**Task prompt:** Copy out all the lines of the data that hold the word "computer".

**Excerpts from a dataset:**
>>>>

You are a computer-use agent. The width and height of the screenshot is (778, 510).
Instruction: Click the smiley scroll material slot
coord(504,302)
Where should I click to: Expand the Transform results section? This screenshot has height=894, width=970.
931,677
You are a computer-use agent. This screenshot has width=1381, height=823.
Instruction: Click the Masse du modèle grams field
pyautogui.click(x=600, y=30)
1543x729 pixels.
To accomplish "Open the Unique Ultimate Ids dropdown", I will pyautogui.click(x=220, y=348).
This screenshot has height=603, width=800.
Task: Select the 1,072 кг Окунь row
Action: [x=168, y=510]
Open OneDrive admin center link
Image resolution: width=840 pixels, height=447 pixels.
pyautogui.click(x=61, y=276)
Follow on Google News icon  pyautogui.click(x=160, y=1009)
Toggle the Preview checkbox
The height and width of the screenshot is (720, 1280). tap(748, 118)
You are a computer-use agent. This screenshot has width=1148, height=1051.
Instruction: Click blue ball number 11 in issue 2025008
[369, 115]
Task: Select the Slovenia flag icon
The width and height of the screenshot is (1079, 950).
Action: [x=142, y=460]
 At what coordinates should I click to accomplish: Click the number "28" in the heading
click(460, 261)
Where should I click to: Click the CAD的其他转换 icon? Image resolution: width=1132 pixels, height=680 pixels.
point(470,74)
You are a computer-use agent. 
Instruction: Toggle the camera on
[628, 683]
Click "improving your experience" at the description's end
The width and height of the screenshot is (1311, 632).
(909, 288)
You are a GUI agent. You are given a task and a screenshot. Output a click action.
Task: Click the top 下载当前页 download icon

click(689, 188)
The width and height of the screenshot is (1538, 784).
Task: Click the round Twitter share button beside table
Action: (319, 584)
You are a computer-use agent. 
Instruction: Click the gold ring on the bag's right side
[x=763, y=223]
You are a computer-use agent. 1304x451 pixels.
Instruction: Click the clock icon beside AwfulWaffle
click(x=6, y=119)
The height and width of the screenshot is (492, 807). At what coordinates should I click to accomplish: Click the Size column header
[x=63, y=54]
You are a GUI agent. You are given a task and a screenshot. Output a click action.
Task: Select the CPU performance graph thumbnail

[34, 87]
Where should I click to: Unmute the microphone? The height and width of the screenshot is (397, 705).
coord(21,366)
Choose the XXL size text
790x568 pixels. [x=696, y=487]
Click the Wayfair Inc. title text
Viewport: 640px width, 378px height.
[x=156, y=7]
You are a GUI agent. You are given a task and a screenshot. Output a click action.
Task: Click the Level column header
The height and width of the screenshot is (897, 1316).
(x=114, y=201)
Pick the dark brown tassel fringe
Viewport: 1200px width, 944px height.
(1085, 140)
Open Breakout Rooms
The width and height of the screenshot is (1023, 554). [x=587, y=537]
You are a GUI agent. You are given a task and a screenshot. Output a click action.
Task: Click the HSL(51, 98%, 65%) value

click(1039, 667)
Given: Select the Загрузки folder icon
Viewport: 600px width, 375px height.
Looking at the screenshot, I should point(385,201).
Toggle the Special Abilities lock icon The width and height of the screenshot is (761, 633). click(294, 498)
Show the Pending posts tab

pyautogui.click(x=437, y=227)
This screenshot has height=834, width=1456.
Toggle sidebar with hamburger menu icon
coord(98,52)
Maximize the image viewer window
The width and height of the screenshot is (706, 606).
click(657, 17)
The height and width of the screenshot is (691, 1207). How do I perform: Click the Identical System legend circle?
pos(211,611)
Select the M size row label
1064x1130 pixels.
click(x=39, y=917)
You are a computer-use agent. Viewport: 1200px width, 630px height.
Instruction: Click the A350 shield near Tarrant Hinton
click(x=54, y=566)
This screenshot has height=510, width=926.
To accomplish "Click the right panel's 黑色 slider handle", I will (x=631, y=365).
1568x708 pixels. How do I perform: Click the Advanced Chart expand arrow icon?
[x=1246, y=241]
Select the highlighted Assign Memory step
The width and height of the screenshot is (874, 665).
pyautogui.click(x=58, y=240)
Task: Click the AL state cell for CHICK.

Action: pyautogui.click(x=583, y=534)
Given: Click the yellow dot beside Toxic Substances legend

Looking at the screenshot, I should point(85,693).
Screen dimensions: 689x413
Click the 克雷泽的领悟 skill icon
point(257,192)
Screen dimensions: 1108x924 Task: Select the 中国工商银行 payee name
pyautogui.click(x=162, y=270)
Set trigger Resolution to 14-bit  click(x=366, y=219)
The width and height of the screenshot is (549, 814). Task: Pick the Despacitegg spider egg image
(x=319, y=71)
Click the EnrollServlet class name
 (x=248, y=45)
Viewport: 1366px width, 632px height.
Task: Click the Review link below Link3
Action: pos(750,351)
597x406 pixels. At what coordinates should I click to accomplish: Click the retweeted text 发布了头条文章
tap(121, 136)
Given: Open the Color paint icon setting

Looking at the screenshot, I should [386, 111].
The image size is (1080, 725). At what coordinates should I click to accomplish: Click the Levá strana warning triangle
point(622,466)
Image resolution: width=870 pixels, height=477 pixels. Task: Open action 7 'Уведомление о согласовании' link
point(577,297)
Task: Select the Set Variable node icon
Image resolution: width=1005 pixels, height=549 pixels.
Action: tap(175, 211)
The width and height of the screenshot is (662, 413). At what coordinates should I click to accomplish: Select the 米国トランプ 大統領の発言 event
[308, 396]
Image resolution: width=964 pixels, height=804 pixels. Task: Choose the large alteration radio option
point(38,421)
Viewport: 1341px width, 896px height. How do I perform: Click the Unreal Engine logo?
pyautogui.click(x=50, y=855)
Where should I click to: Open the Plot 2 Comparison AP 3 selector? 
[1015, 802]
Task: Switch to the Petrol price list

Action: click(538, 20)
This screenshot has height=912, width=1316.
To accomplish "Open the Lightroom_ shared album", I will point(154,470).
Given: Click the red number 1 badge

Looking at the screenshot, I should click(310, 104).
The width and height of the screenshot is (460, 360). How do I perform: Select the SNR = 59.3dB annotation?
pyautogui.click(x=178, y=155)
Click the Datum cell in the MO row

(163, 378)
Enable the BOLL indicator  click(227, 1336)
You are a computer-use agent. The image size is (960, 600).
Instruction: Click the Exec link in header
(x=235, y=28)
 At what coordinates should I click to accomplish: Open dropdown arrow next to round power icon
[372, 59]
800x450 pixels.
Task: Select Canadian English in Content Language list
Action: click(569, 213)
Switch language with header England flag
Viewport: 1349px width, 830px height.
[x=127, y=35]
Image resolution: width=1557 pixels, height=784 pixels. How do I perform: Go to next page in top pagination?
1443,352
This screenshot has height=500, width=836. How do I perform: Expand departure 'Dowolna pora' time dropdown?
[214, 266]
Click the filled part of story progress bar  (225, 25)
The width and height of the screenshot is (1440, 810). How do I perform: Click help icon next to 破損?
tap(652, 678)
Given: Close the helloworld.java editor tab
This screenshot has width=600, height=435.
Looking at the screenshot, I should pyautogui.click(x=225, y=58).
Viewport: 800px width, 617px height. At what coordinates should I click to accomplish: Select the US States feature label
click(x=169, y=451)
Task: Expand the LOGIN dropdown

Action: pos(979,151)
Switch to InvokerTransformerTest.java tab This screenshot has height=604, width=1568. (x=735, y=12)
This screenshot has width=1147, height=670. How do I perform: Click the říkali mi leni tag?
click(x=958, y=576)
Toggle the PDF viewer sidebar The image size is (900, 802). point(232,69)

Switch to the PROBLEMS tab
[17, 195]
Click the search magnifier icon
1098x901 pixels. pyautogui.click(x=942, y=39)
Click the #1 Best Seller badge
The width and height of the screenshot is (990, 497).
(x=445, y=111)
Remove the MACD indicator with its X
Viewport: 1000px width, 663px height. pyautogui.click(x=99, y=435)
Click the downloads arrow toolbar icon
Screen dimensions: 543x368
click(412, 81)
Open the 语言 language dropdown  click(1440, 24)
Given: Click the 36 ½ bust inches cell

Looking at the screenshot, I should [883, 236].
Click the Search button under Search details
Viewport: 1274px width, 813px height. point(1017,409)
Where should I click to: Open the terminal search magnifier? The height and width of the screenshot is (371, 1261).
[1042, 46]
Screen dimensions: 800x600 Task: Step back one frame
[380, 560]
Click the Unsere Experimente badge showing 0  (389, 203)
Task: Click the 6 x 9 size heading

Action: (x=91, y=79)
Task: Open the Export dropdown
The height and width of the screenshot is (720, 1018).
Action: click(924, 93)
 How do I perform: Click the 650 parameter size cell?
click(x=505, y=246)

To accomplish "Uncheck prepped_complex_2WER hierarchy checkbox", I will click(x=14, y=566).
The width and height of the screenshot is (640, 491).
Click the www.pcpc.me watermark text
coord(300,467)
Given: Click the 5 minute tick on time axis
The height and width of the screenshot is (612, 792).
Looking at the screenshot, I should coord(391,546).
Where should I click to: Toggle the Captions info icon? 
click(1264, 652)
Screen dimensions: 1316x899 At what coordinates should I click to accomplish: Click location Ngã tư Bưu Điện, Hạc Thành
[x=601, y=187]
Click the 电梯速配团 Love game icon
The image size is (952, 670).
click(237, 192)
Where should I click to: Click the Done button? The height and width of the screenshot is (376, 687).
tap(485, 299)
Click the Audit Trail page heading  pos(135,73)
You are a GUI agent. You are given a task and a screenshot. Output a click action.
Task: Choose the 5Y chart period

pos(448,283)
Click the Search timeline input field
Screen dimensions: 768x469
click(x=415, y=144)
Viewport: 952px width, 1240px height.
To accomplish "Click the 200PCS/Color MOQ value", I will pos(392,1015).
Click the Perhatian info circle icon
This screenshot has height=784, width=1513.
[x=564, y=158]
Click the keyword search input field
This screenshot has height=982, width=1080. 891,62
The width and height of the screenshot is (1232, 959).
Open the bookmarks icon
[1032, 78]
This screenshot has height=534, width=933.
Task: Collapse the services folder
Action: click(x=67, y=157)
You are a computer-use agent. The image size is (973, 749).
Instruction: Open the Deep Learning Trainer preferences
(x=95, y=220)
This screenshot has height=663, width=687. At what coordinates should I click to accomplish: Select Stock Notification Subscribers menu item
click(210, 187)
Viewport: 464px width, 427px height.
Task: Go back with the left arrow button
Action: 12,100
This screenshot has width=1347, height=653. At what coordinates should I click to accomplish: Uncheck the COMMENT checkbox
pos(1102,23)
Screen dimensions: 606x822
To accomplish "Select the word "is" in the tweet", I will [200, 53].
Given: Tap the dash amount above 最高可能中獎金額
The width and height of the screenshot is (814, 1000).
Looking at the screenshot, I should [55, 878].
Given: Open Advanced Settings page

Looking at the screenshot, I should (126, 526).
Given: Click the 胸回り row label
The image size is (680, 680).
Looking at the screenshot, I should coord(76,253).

<<<<

**Problem solution:**
You are a computer-use agent. The width and height of the screenshot is (778, 510).
You are a computer-use agent. This screenshot has width=1381, height=823.
You are a computer-use agent. This screenshot has width=1148, height=1051.
You are a computer-use agent. 
You are a computer-use agent. 
You are a computer-use agent. 1304x451 pixels.
You are a computer-use agent. Viewport: 1200px width, 630px height.
You are a computer-use agent. The image size is (960, 600).
You are a computer-use agent. The image size is (973, 749).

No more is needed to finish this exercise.